Extrait du texte:
__________________________________________________

Armée de longs tubes de PVC, l’équipe récolte une colonne de sédiments dans le réservoir Manicouagan.
Un véritable succès ! C’est ainsi que le professeur Pierre Francus de l’Institut national de la recherche scientifique (INRS) qualifie une récente expédition à Manicouagan, sur la Côte-Nord. Pendant une quinzaine de jours, son équipe conduite par Léo Chassiot, professeur associé à l’INRS, a mené une opération de carottage. Armée de longs tubes de PVC, l’équipe a récolté une vingtaine de colonnes de sédiments dans le réservoir Manicouagan, profond de 400 m et long de 70 km. Tout un défi !
Ces archives sédimentaires serviront à retracer l’histoire environnementale de la région, avec une attention particulière à l’incidence de la construction du barrage Manic-5. En effet, ce dernier a levé le niveau d’eau du lac d’environ 140 m.
« Nous allons pouvoir déterminer les effets qu’a eus l’infrastructure sur la santé du lac, grâce aux propriétés changeantes des sédiments qui se sont déposés au fil du temps. »
Léo Chassiot, également professionnel de recherche à l’Université Laval.
L’équipe analysera, entre autres, l’évolution des dépôts sédimentaires avant et après le barrage, la qualité et la quantité de matière organique, des traceurs du taux d’oxygénation et la présence de métaux.

__________________________________________________

Extrait de données:
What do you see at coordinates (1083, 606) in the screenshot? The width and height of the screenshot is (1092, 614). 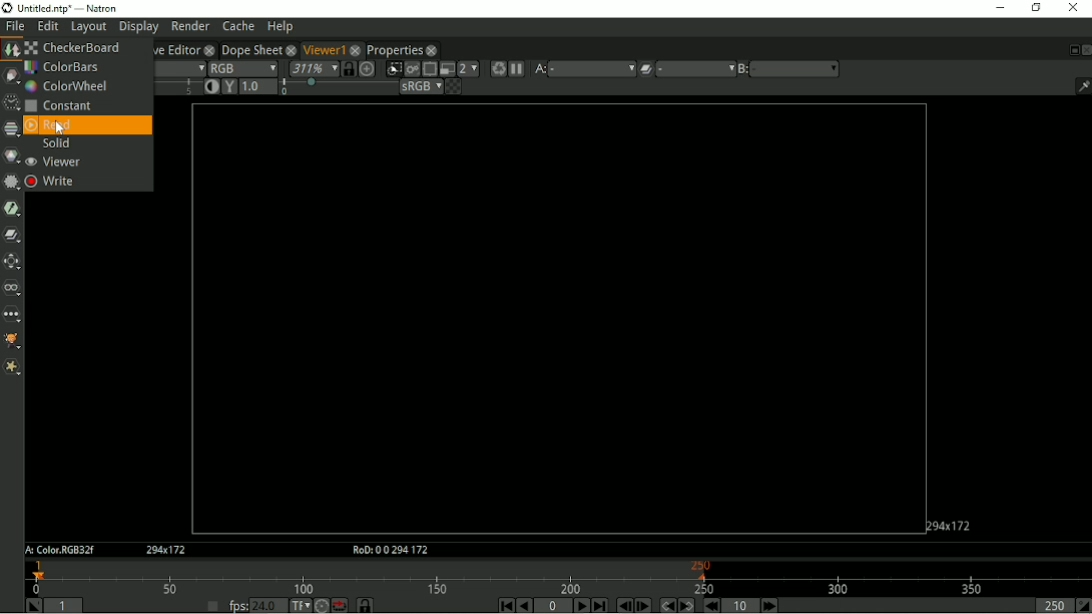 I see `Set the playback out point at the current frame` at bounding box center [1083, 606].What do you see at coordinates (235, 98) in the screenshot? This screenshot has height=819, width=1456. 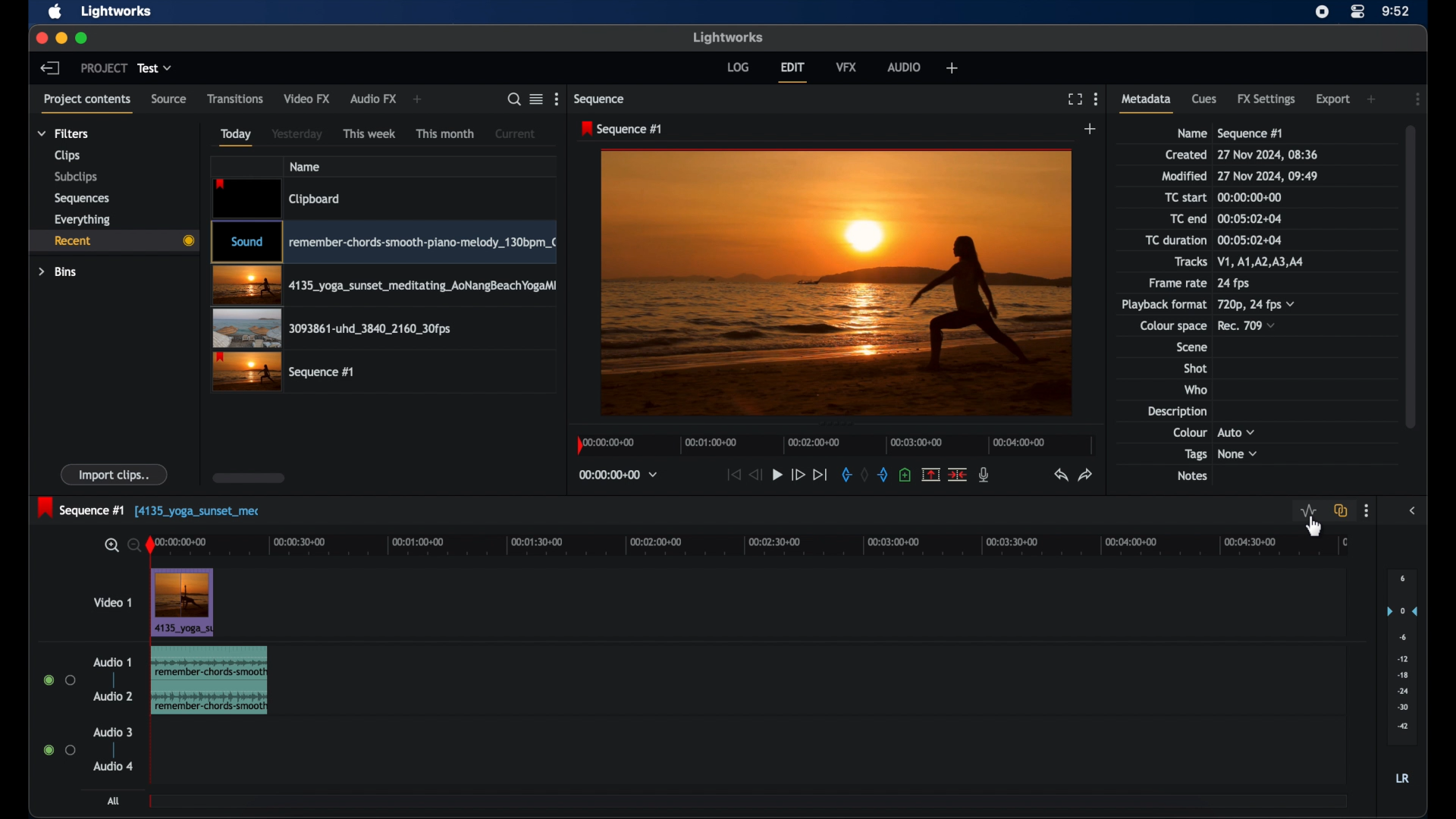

__________________________________________________

Tâches à réaliser:
• A. Dans le texte sur l'expédition à Manicouagan, recopiez tout le passage qui va de « Ces archives sédimentaires » jusqu'à « à l’Université Laval. ».
• B. Veuillez reformuler sous forme de liste le paragraphe du texte sur l'expédition à Manicouagan qui commence par « Un véritable succès ! », en conservant ses faits essentiels.

Exercice corrigé:
• A.
Ces archives sédimentaires serviront à retracer l’histoire environnementale de la région, avec une attention particulière à l’incidence de la construction du barrage Manic-5. En effet, ce dernier a levé le niveau d’eau du lac d’environ 140 m.
« Nous allons pouvoir déterminer les effets qu’a eus l’infrastructure sur la santé du lac, grâce aux propriétés changeantes des sédiments qui se sont déposés au fil du temps. »
Léo Chassiot, également professionnel de recherche à l’Université Laval.

• B.
- Le professeur Pierre Francus, de l'Institut national de la recherche scientifique (INRS), qualifie de véritable succès une récente expédition à Manicouagan, sur la Côte-Nord.
- L'équipe, conduite par Léo Chassiot, professeur associé à l'INRS, a mené une opération de carottage pendant une quinzaine de jours.
- À l'aide de longs tubes de PVC, elle a récolté une vingtaine de colonnes de sédiments.
- Ces prélèvements ont été faits dans le réservoir Manicouagan, profond de 400 m et long de 70 km.